Guo Shuxia, Bocklitz Thomas, Popp Jürgen
Institute of Physical Chemistry and Abbe School of Photonics, Friedrich-Schiller-University, Jena, Helmholtzweg 4, D-07743 Jena, Germany.
Analyst. 2016 Apr 21;141(8):2396-404. doi: 10.1039/c6an00041j. Epub 2016 Feb 24.
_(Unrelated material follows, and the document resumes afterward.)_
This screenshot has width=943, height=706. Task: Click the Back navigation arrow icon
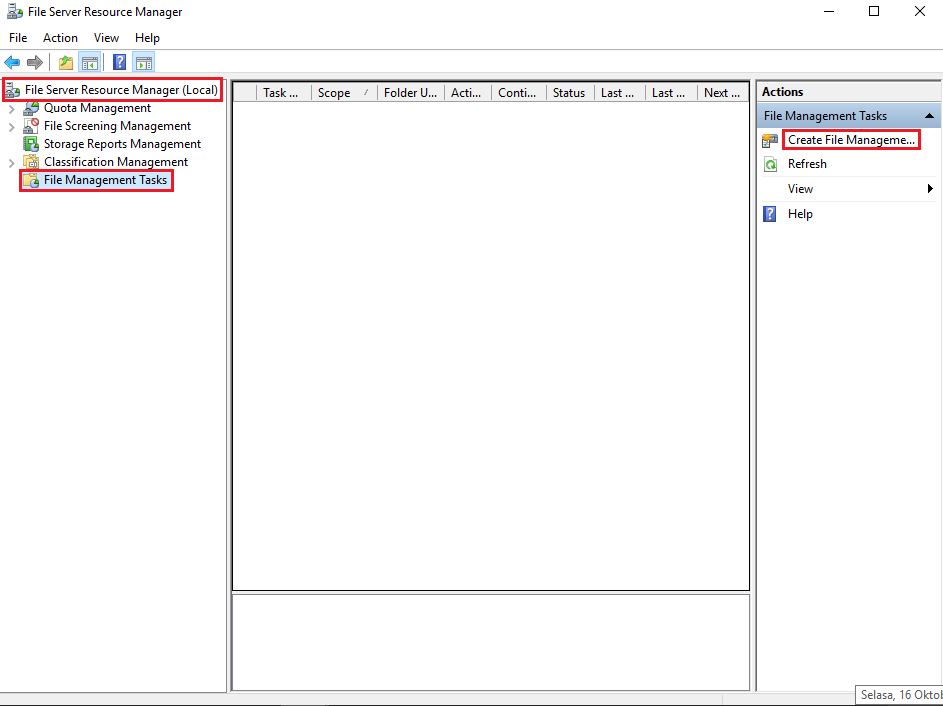(12, 62)
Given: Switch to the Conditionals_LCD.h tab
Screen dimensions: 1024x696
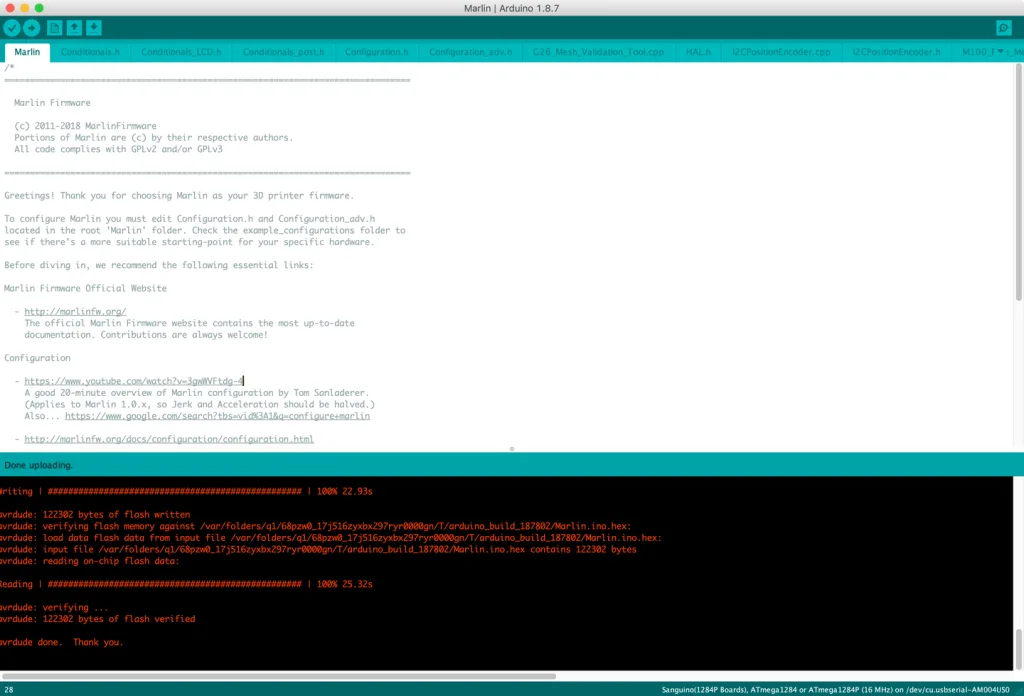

In the last decade Raman-spectroscopy has become an invaluable tool for biomedical diagnostics. However, a manual rating of the subtle spectral differences between normal and abnormal disease states is not possible or practical. Thus it is necessary to combine Raman-spectroscopy with chemometrics in order to build statistical models predicting the disease states directly without manual intervention. Within chemometrical analysis a number of corrections have to be applied to receive robust models. Baseline correction is an important step of the pre-processing, which should remove spectral contributions of fluorescence effects and improve the performance and robustness of statistical models. However, it is demanding, time-consuming, and depends on expert knowledge to select an optimal baseline correction method and its parameters every time working with a new dataset. To circumvent this issue we proposed a genetic algorithm based method to automatically optimize the baseline correction. The investigation was carried out in three main steps. Firstly, a numerical quantitative marker was defined to evaluate the baseline estimation quality. Secondly, a genetic algorithm based methodology was established to search the optimal baseline estimation with the defined quantitative marker as evaluation function. Finally, classification models were utilized to benchmark the performance of the optimized baseline. For comparison, model based baseline optimization was carried out applying the same classifiers. It was proven that our method could provide a semi-optimal and stable baseline estimation without any chemical knowledge required or any additional spectral information used.
在过去十年中,拉曼光谱已成为生物医学诊断中一种非常有价值的工具。然而,对正常和异常疾病状态之间细微光谱差异进行人工评级是不可能或不实际的。因此,有必要将拉曼光谱与化学计量学相结合,以便建立直接预测疾病状态的统计模型,而无需人工干预。在化学计量分析中,必须应用一些校正来获得稳健的模型。基线校正是预处理的重要步骤,它应消除荧光效应的光谱贡献,并提高统计模型的性能和稳健性。然而,每次处理新数据集时,选择最佳基线校正方法及其参数都需要专业知识,既费力又耗时。为了解决这个问题,我们提出了一种基于遗传算法的方法来自动优化基线校正。该研究分三个主要步骤进行。首先,定义一个数值定量标记来评估基线估计质量。其次,建立一种基于遗传算法的方法,以定义的定量标记作为评估函数来搜索最佳基线估计。最后,利用分类模型来评估优化后基线的性能。为了进行比较,应用相同的分类器进行基于模型的基线优化。结果证明,我们的方法可以提供半最优且稳定的基线估计,无需任何化学知识或使用任何额外的光谱信息。